Il est évident que cette doctrine apparue au milieu du monde juif et du monde païen n’a pu être acceptée par la majorité des hommes, habitués à une vie toute différente de celle qu’elle exigeait. De ceux même qui l’ont acceptée, elle ne pouvait être comprise dans son entière signification parce qu’elle était contraire à toutes les anciennes conceptions de la vie.

Ce n’est qu’après une série de malentendus, d’erreurs, d’explications bornées, rectifiées et complétées par plusieurs générations, que le principe du christianisme a paru aux hommes de plus en plus clairement. La conception évangélique a influé sur celles du judaïsme et du paganisme, et le paganisme et le judaïsme ont laissé leurs traces à leur tour dans le christianisme. Mais la conception chrétienne, plus vivante, pénétrait de plus en plus le judaïsme et le paganisme expirants, et apparaissait de plus en plus nette, se débarrassant des éléments mauvais qui s’y étaient mêlés.
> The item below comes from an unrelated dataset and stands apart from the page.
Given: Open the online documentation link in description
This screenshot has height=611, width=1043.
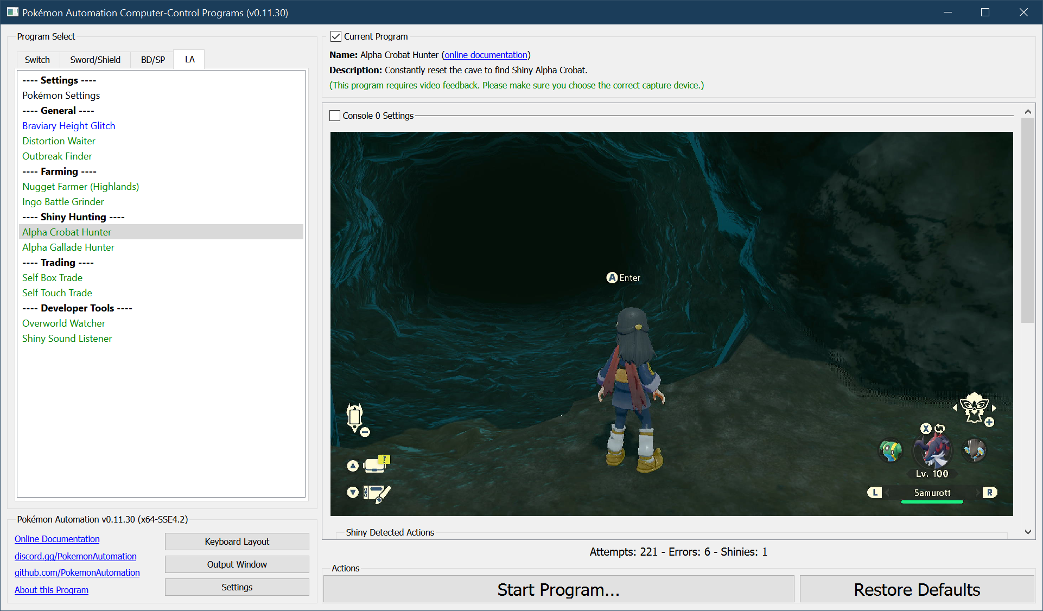Looking at the screenshot, I should tap(486, 55).
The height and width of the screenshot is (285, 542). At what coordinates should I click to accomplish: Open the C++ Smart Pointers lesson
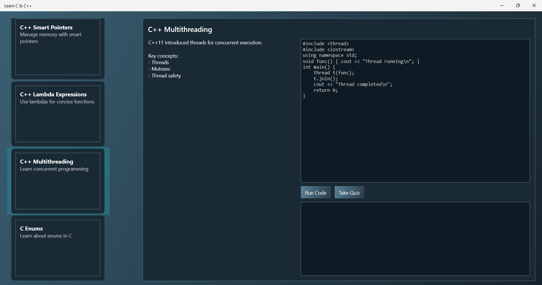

Les hommes comprenant de plus en plus le sens chrétien, le réalisaient de plus en plus dans la vie.

Plus l’humanité vieillissait, et plus elle voyait clair dans la doctrine du Christ ; il ne peut en être autrement, d’ailleurs, pour toute doctrine sociale.

Les générations successives corrigeaient les fautes des générations précédentes et s’approchaient de plus en plus du sens véritable de la doctrine. C’est ce qui s’est passé depuis les premiers temps du christianisme. Dès le début, avaient paru des hommes affirmant que leur manière d’expliquer la doctrine était la seule exacte, et le prouvant par des phénomènes surnaturels qui venaient confirmer la justesse de leur interprétation.